*ЗАДАНИЯ:*
**1)** Выведите часть текста об осаде, начиная со слов «Началась двухлетняя осада.» и далее до слов «военному делу люди.» включительно.
**2)** Назовите все племена, упомянутые в тексте об осаде под собственными названиями.

*ФРАГМЕНТ СТРАНИЦЫ:*
────────

Началась двухлетняя осада. Поля остались незасеянными, скот вне стен был захвачен врагами. Правители города, обуреваемые жаждой наживы, распродали государственные запасы хлеба перед самой осадой иногородним, успевшим вывезти его на судах. Начался голод. Жители стали искать спасения в бегстве к славянам. Но те, видя множество беглецов и опасаясь, что они станут опасными в случае неудачи, стали их продавать «народу славян более северных районов». Поэтому бегство к славянам прекратилось. Пытавшихся покинуть город и по суше и по морю славяне пленяли или убивали. На совете управителей города и горожан было решено отправить в области Фив и Димитриады, к велегезитам, имеющиеся в городе суда и моноксилы для закупки сухих фруктов, так как велегезиты «тогда, как кажется, имели мир с жителями города». В городе остались в основном неспособные к военному делу люди.

Совет рексов драгувитов решил штурмовать стены, надеясь, что город теперь может быть взят без труда. 25 июля состоялся штурм, в котором принимали участие драгувиты, ринхины, сагудаты и др. Нападение было одновременным и с суши и с моря. Но в штурме не участвовали славяне со Струмы: «согласно случившемуся у них решению», они повернули от города. Осажденные опасались, что в случае их пленения велегезиты, узнав об этом, перебьют фессалоникийцев, отплывших за продовольствием. А это действительно замышляли велегезиты.

────────

*ДАННЫЕ:*

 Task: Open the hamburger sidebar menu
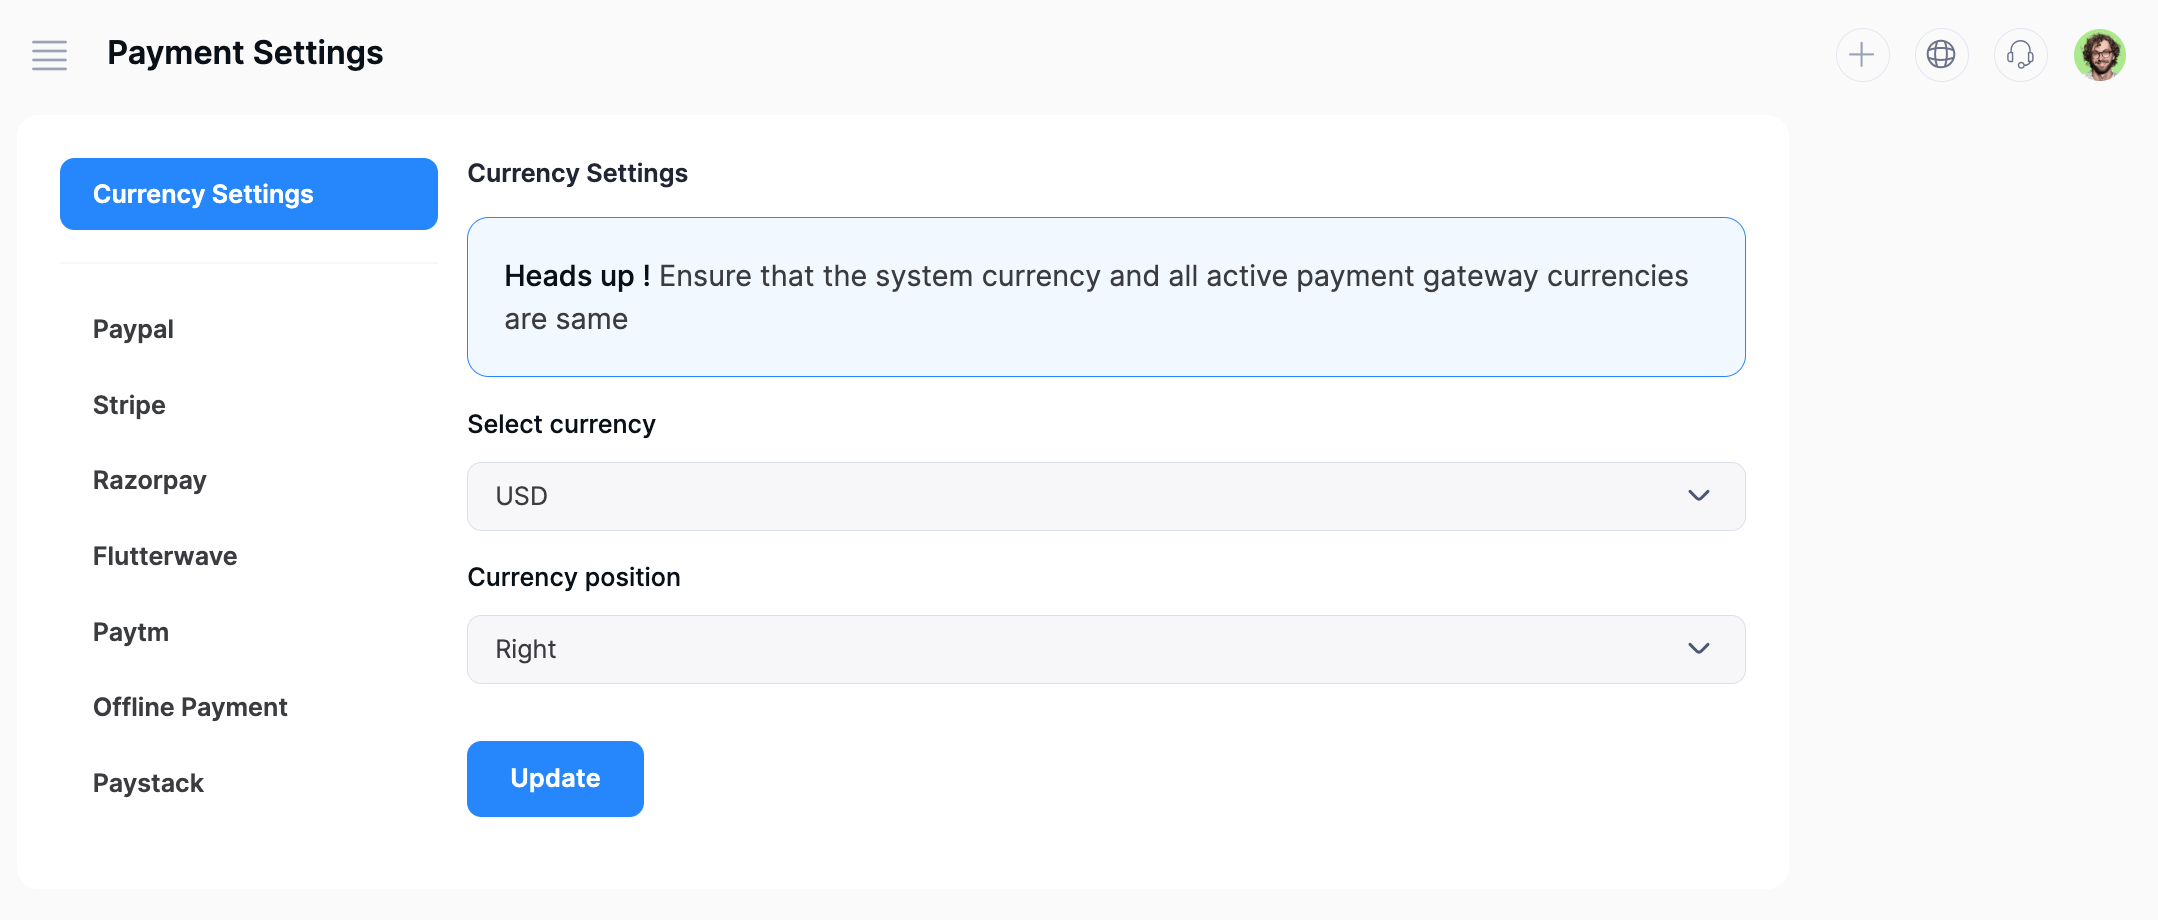point(49,55)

────────

*ОТВЕТЫ:*
**1)**
Началась двухлетняя осада. Поля остались незасеянными, скот вне стен был захвачен врагами. Правители города, обуреваемые жаждой наживы, распродали государственные запасы хлеба перед самой осадой иногородним, успевшим вывезти его на судах. Начался голод. Жители стали искать спасения в бегстве к славянам. Но те, видя множество беглецов и опасаясь, что они станут опасными в случае неудачи, стали их продавать «народу славян более северных районов». Поэтому бегство к славянам прекратилось. Пытавшихся покинуть город и по суше и по морю славяне пленяли или убивали. На совете управителей города и горожан было решено отправить в области Фив и Димитриады, к велегезитам, имеющиеся в городе суда и моноксилы для закупки сухих фруктов, так как велегезиты «тогда, как кажется, имели мир с жителями города». В городе остались в основном неспособные к военному делу люди.

**2)** Велегезиты, драгувиты, ринхины, сагудаты.